Problem details:
Where does the word "text" occur in the entries below? Copy every line that has it.

(Stored records)
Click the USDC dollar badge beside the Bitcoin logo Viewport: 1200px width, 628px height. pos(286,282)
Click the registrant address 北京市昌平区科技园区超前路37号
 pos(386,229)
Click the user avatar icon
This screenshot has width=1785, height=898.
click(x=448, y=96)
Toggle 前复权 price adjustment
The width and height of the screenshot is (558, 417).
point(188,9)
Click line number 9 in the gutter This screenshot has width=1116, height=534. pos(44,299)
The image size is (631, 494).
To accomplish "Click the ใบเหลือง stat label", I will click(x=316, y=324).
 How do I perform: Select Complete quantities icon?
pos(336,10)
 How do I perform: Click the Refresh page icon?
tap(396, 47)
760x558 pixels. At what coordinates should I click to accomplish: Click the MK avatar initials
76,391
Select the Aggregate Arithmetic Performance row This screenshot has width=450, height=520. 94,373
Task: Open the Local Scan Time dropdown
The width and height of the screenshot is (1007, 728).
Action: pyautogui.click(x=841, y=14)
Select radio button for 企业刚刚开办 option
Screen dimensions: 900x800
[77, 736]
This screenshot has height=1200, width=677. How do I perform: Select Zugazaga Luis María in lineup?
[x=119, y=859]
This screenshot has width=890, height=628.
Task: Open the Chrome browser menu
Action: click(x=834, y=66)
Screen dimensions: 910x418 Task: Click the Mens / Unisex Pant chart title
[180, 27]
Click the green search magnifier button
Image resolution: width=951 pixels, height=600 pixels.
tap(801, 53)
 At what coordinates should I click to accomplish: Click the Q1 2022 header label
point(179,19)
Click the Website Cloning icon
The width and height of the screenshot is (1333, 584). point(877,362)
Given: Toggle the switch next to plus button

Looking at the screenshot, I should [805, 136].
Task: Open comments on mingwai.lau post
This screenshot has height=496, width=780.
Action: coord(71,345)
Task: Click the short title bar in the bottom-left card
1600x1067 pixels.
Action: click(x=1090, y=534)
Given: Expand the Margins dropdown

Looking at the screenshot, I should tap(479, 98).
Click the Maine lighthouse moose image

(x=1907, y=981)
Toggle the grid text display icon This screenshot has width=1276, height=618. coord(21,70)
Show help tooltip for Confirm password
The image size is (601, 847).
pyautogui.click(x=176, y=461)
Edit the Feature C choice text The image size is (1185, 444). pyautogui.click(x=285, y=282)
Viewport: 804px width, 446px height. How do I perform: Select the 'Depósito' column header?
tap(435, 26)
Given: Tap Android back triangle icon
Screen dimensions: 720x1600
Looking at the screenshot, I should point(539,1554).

Task result:
Toggle the grid text display icon This screenshot has width=1276, height=618. coord(21,70)
Edit the Feature C choice text The image size is (1185, 444). pyautogui.click(x=285, y=282)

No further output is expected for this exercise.